Work order =
The reply is to be the lines from the one with "You are a computer-use agent." through the last line of the records below, each retyped exactly, with pictures left out.

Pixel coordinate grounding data
····················

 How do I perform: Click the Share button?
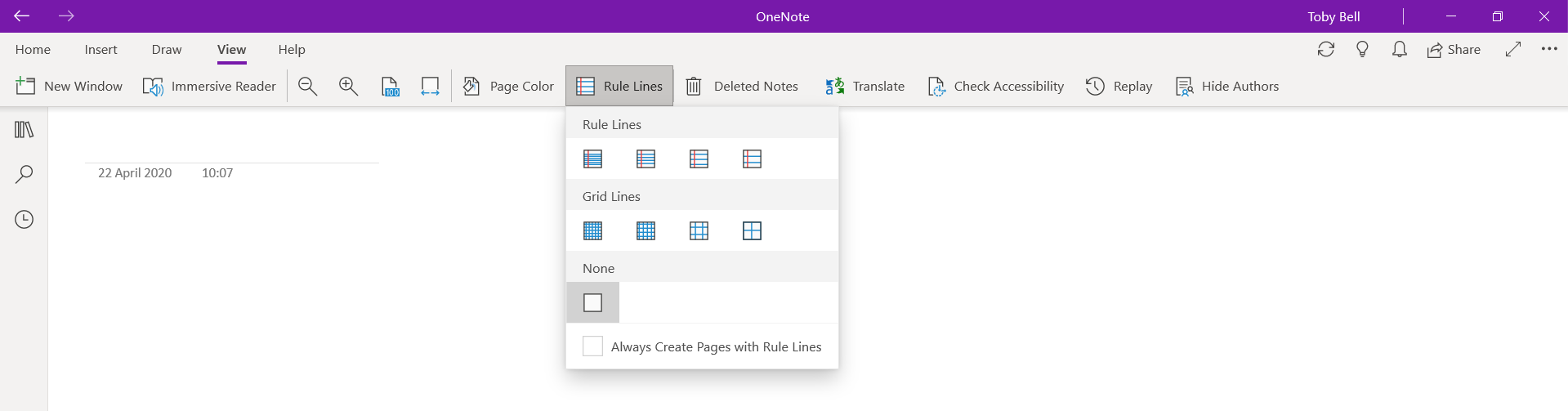pyautogui.click(x=1454, y=50)
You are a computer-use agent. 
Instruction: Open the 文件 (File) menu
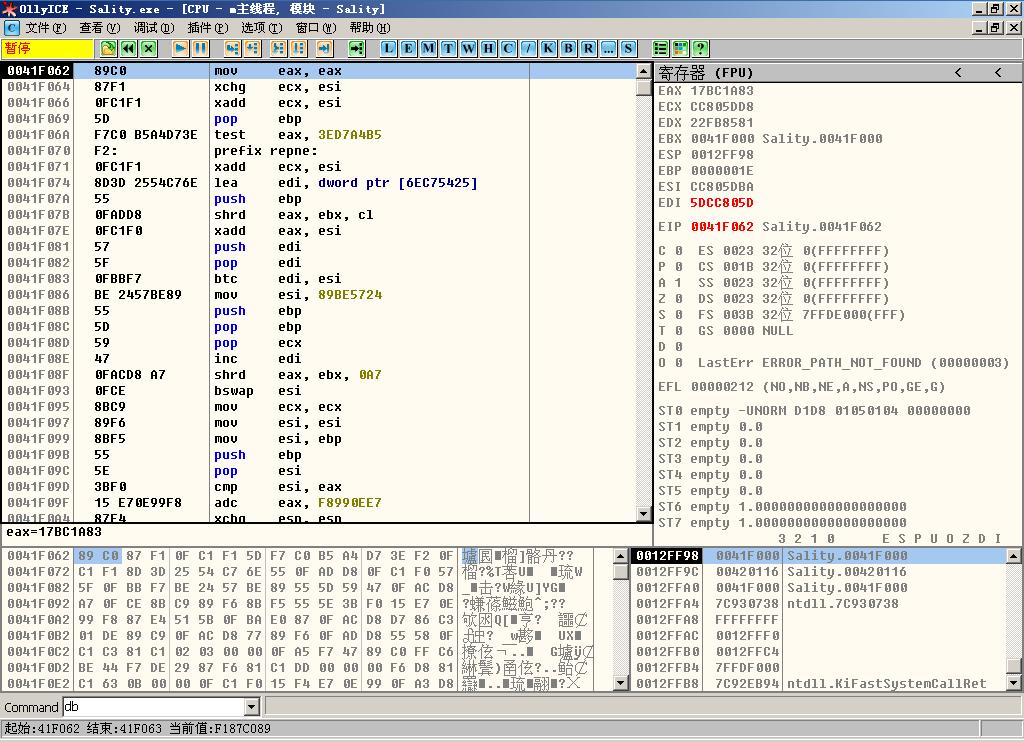click(x=45, y=28)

····················

Result below =
You are a computer-use agent. 
Instruction: Open the 文件 (File) menu
click(x=45, y=28)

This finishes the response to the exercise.